В конце июля начала поступать информация об участии влиятельной секции Главного комитета (особенно штабных офицеров) в организации заговора, и вопрос о конечной судьбе комитета сделался еще более острым. Возникла настоятельная необходимость найти какой-нибудь выход, пока не стало слишком поздно. К несчастью, лидеры комитета, и среди них бывший член 4-й императорской Думы, полковник Новосильцев (конституционный демократ), настаивал на этой опасной игре. После Московского совещания я принял решение заставить Главный комитет покинуть Ставку… Кошмар, который мы переживаем сегодня, полностью подтвердил наши опасения, показал нам, как жестоко весь корпус офицеров страдает из-за действий отдельной и малозначительной группы фантазеров и неразумных игроков. И все же, как я говорил в моем манифесте от 22 августа, «цвет армии — штат ее офицеров — прошел через великую бескровную революцию в братском союзе с солдатами, укрепляя работу тех, кто сбросил с себя позорные узы рабства. Офицеры показали, что они — плоть от плоти народа. Первые радостные дни миновали; тяжелой задачей оказалось удержать каждого человека на его посту и не дать ему опустить руки, чтобы враг не смог отобрать у него только что обретенную свободу. Офицеры оставались на своих постах, лучшая часть их, несмотря на все клеветнические слухи, поскольку они верили в здравый смысл народа, проявлявшего высочайший героизм; в некоторых объединениях клевета затрагивала почти всех офицеров. Офицерский корпус отдавал кровь на полях сражений и доказал свою веру в отечество и в революцию… История будет чтить своих героев».]
Шабловский. Какова, в частности, была информация относительно распространения заговора, об отдельных людях или, возможно, организаторах, которые могли быть в нем замешаны? Может, была просто общая информация, что кто-то вынашивал план?
Керенский. Была не только простая информация о том, что что-то вынашивается, были конкретные данные. Вы знаете, какова наша позиция сейчас. Без специальных средств расследования мы подобны слепым щенкам. Нас могут дурачить со всех сторон, а мы ничего не замечаем.
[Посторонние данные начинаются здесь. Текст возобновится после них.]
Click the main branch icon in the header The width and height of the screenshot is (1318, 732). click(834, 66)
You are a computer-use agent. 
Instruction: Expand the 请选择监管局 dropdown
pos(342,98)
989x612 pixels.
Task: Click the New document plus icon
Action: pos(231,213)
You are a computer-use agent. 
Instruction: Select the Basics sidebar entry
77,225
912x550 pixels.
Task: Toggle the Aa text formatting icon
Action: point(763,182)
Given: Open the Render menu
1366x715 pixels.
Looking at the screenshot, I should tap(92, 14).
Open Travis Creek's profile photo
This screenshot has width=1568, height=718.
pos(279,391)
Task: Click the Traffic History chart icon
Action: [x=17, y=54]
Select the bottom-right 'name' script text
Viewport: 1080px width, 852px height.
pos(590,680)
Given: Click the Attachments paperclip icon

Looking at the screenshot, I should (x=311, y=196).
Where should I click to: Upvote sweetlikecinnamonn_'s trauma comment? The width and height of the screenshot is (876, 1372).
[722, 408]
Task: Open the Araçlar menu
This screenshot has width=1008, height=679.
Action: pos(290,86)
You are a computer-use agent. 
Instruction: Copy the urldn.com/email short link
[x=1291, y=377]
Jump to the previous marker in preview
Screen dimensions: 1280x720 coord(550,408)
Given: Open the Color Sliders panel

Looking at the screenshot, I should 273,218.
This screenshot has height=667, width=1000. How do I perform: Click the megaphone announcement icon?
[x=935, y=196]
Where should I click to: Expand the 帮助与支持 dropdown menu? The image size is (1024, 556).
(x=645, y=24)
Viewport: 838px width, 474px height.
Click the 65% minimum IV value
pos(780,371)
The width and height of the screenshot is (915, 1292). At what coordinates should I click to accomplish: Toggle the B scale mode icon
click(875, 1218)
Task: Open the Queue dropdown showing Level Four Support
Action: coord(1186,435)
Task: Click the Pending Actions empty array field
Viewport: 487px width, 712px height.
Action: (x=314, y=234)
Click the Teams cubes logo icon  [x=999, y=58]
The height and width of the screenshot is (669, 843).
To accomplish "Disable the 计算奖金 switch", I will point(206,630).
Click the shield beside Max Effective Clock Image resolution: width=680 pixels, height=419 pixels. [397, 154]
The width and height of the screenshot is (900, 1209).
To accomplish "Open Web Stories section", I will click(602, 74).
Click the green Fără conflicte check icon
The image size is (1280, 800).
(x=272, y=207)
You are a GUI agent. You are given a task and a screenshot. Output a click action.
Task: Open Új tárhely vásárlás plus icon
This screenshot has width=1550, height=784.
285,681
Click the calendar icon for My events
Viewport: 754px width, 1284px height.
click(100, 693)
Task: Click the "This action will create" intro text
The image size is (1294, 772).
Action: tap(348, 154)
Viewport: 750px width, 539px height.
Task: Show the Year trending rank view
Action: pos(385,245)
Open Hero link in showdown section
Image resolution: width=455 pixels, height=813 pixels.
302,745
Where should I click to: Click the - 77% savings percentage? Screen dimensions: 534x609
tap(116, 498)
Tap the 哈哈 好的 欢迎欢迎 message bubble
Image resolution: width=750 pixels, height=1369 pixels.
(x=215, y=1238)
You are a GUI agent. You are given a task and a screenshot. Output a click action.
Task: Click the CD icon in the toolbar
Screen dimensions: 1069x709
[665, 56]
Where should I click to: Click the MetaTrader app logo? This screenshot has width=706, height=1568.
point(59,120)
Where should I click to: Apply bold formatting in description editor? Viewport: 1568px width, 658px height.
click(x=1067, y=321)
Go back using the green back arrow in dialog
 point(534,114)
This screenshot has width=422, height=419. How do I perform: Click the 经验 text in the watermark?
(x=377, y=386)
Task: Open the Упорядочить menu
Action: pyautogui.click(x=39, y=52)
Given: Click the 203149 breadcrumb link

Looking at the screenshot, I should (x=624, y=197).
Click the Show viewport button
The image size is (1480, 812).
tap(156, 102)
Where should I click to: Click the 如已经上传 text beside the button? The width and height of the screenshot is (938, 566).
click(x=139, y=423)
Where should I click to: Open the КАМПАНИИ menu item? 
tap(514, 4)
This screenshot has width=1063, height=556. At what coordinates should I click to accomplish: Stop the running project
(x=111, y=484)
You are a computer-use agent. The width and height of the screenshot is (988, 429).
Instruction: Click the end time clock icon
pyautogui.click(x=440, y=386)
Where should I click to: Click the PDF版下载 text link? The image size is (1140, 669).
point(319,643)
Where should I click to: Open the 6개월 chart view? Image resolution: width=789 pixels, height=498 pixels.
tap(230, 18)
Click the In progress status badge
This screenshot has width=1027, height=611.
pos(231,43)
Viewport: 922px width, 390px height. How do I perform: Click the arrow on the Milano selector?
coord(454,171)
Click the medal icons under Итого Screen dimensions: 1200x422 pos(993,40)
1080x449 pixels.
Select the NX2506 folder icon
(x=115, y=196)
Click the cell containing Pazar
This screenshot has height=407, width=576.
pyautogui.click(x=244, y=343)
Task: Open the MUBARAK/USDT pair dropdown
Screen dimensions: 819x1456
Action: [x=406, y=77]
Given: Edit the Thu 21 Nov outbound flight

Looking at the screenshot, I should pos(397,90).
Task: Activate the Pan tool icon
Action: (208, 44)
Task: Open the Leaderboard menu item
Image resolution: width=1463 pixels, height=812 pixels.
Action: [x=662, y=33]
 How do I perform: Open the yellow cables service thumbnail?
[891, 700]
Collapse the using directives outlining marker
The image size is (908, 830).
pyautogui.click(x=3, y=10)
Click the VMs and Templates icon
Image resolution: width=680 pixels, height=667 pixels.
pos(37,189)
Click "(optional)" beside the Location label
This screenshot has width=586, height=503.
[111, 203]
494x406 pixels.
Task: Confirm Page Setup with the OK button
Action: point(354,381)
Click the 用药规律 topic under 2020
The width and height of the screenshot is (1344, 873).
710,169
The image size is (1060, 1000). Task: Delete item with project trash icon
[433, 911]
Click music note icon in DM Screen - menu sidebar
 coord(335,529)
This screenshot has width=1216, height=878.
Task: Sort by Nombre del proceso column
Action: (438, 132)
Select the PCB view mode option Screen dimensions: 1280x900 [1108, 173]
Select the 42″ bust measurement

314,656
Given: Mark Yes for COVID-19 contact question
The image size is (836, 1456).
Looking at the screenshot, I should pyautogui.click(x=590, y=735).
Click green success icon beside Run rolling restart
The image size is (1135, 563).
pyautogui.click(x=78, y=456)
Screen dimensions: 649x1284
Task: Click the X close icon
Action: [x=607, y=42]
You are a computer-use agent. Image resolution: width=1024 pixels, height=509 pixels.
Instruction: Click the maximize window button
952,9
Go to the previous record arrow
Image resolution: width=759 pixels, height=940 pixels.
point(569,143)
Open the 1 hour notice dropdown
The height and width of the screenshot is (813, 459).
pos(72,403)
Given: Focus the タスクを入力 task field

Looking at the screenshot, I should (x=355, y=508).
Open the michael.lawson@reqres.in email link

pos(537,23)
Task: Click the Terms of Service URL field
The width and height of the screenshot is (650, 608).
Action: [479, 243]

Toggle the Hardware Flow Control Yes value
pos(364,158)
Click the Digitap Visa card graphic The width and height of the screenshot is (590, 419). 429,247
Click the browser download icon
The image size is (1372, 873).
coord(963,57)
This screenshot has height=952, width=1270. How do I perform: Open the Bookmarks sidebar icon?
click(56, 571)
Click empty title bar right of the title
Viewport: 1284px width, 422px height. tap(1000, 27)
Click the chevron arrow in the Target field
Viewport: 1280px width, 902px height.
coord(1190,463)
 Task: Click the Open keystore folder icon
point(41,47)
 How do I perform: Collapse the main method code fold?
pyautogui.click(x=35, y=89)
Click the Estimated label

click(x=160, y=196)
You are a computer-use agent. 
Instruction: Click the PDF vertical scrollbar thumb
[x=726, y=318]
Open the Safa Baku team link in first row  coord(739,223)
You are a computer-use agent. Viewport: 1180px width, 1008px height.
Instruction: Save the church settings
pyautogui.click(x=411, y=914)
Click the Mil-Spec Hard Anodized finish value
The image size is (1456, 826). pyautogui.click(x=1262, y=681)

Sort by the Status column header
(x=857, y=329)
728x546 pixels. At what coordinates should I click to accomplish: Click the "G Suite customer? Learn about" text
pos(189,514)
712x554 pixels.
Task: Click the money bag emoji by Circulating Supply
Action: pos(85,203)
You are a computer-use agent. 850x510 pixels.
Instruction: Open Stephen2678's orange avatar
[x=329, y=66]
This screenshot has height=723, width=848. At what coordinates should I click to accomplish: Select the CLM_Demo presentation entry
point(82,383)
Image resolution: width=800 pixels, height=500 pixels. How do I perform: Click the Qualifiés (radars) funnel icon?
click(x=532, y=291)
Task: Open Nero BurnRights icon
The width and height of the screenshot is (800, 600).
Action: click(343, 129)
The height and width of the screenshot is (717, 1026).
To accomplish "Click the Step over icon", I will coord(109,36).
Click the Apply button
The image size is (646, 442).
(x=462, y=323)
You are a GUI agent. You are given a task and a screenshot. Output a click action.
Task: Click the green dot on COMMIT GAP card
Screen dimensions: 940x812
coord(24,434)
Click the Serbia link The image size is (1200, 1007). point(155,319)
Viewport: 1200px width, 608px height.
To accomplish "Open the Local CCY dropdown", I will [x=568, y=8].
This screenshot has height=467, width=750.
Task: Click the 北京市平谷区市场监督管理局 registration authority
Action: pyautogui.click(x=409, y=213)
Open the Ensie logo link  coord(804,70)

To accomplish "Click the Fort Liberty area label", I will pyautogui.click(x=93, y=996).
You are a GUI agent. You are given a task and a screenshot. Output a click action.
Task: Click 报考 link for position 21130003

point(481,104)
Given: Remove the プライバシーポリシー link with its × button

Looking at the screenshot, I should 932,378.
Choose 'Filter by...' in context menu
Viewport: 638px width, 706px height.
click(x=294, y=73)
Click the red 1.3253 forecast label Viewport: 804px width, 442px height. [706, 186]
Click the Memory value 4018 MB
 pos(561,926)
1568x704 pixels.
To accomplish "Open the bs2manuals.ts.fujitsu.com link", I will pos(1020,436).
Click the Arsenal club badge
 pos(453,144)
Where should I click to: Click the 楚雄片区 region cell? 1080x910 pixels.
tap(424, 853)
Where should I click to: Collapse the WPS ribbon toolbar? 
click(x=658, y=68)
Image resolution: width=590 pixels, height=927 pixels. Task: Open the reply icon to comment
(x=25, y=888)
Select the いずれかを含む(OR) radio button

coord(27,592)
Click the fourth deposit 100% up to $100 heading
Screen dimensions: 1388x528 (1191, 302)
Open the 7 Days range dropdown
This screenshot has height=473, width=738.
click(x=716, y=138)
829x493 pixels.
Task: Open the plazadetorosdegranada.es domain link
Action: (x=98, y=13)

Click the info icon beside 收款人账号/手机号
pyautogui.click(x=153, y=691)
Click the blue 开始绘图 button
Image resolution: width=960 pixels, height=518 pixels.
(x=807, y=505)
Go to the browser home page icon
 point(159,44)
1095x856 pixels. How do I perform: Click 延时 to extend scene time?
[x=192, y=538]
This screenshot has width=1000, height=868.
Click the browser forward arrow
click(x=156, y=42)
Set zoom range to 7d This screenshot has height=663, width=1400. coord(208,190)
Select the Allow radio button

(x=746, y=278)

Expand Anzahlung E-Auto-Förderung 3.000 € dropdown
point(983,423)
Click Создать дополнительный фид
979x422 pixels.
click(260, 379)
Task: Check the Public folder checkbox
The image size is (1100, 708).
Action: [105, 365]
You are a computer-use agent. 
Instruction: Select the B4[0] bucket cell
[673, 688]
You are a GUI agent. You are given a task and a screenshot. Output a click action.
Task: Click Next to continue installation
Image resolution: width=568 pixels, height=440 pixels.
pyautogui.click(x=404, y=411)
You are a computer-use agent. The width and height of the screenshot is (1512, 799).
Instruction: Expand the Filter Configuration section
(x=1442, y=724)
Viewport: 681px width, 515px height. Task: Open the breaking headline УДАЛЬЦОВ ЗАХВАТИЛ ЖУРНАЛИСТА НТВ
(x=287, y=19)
Вообще-то говоря, были собраны груды информации, и даже перед Московским совещанием я ожидал, что некое развитие событий неизбежно. Эта информация поступила в конце июля и в самом начале августа.
Шабловский. Это был военный заговор?
Керенский. Ситуация такова, что люди, о которых мы получили информацию, все находились в армии, но у них были отношения с некоторыми гражданскими элементами; у них были щедрые источники. Появилась целая серия газет — некоторые из них процветают и сейчас, — которые принялись нападать на Временное правительство и лично на меня. Все они были органами сторонников «сильной власти» — «Живое слово», «Народная газета», «Новая Русь», «Вечернее время» и другие. Естественно, я не могу в настоящий момент предоставить доказательства, которые могли бы удовлетворить цели расследования, но для меня весь план ясен.
Шабловский. Создание подходящего общественного мнения в определенных кругах посредством пропаганды в прессе?
Керенский. Да.
Шабловский. Но были ли еще какие-нибудь указания, например, какая преследовалась немедленная цель?
Керенский. Захватить власть и арестовать временное правительство. Г'ото вилась типичная контрреволюция', не массовое движение, но государственный переворот.
Шабловский. А на кого «они» могли полагаться?
Керенский. У «них» были связи со Ставкой. В то время ничто определенно не указывало на Корнилова, но были какие-то разговоры о роли, которую играли кадровые офицеры. Первый источник информации был совершенно достоверным. Он был получен не через агентов и не был, так сказать, обличительной информацией; но она исходила от высоконадежных людей, которые честно и серьезно тревожились о том, чтобы я своевременно приготовился к возможным событиям. Позже информация была получена от менее достоверных источников, но она полностью совпадала с первыми намеками. Затем мы предприняли собственные наблюдения, насколько нам позволяли средства. Естественно, это было очень трудно делать, ибо общее настроение в Ставке было настолько напряженным, что каждый человек, приезжавший туда из Центра, возбуждал раздражение и подозрение.